## Exercise details
Extend the presentation transcript below about the fund's real estate projects, picking up right after its final sentence.

## Excerpt
──────

And then phase two will be completed next year, which will make this asset fully stabilized producing cashflow and the plan here is to hold these for 10 years and then sell them off since they’re already condo mapped as individual townhomes. We’ll take a little look at the product inside. It’s a beautiful townhome unit. It leases very well. And like I said, it’s built to an energy efficient standard similar to net zero basically.
This is a behavioral health hospital asset that we have. Into it now for 23 million. It’s worth over 30. It’s stabilized, it’s producing income, it opened last fall and has been producing rents ever since according to its lease. And a little look at the asset. Again, we took something that was an existing building, gutted it, renovated it, brought in 96 beds of behavioral health hospital service to the Phoenix market, which was necessary.
This is our portfolio in Downtown Mesa. We actually own 10 buildings in Downtown Mesa, which is a historic downtown that was sort of left behind by the freeway system when that came in 50 years ago. It’s now being revitalized in conjunction with the addition of a new Arizona State University college campus which is actually being built right here and is nearly complete at this point in time. The downtown buildings that we own are mostly in this area here. And then also a building right here, which is one of the ones, the pictures that I showed you. And our friends at Griffin Capital are building about 800 units of apartments in this area over here.
Rancho Solano Schools is a private school that we’re building. It’s a build-to-suit deal with the school and a 20-year lease in place. We’re building it for about 11 million. They’re buying it from us a year later, or that’s the expectation, for about 13.8 million, so we have a locked in profit plus the rental income along the way. And we’re breaking ground very soon.
So, last but not least, I just wanted to give you a little visibility into some of the deals we have coming in. I’ve said it before and I’ll say again, we can probably tell you where the next 100 million of equity will go to. We’ve got about 115 million in the fund so far and we can point to what assets we’re gonna invest into next. The first one is Riverwalk in Scottsdale. This is about 68 acres of development property that we have in escrow at this point in time along the 101 freeway in Scottsdale, Arizona, right next to the Talking Stick Resort. You can see this is actually a top golf right here. We actually own this Hampton Inn here and the property that we have in escrow is the majority of these boxes here, except for box number three which we’re leaving behind with the last…with the seller. So, we’re acquiring this land and we have a development that we’re putting in this piece and we have a development that we’re putting in this piece that you would be spread both as a land owner with a spread in the land as well as a partner in the vertical development going on in what I think is one of the best Opportunity Zones in the country.
And then right next door is the Sierra Bloom Medical campus. This is the campus right here, this yellow box. Again, off the 101 freeway in Scottsdale. We’re building a roughly 88,000-square-foot medical office building to start with and then have ongoing investments we expect to do in assisted living, independent living, surgery centers, etc., to build out this Scottsdale medical campus.

──────

## Data provided
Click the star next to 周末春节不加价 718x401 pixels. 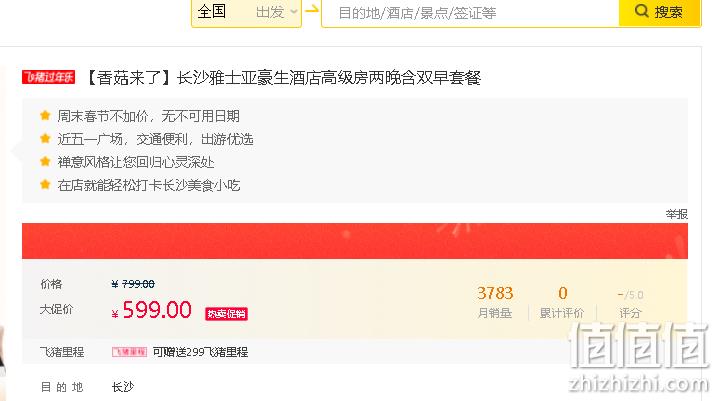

──────

## Exercise answer
And then the Commons of Mesa is another project we’ve got going in. Again, you saw this view of Downtown Mesa. Well, we have this piece here. We’re putting 144 apartment units in escrow to acquire the land and expect to break ground within three to six months. So, lots of activity going on here at Caliber and I’ll leave you with a little bit on the community impact and a reminder that, you know, our mission here is to build the wealth of our community as well as our investors and our team. And so, doing that comes in the form of impact reporting coming from Caliber showing what we’re doing in terms of GDP growth, business taxes being created, jobs being created, both direct and indirect. So, you get access to this report every quarter and you can see where we’re at so far and where we intend to go.
And I’ll end with a little bit on the fund structure. The fund is an offering, a maximum offering of about 500 million. We think we’ll close it June of next year hopefully at about 200 to 250. We’ve got a 6% preferred return with a catchup, 1.5% in asset management fee, 80-20 split on profit for a million-dollar minimum investment, 75-25 for $250,000 minimum investment, and we’ve got a phenomenal team behind this fund. So, your dollars will be hopefully well protected. So, that’s all I’ve got for today. Thank you and happy to take questions now or take them in the breakout session.
Jimmy: Okay, well, fantastic. Thank you, Chris. Thanks once again for joining on OZ pitch day. You’ve been a partner with us for a long time now and really appreciate your continued participation on this platform and in this program. We do have a few questions for you. Well, let me see if I can start curating those now. And please, again, if you do have any questions for any of us at any point in time during the day, please do use the… What is it called? The Q&A tool down there in your Zoom toolbar. Click that little Q&A icon and you’ll be able to ask any questions. And Chris is also available via email. He’s just posted his email address into the chat, [email protected] So, we’ll start with this question here from… Well, it’s from an anonymous attendee. He or she asks, “Is everything in your fund located in Arizona, are you working to expand outside of Arizona?”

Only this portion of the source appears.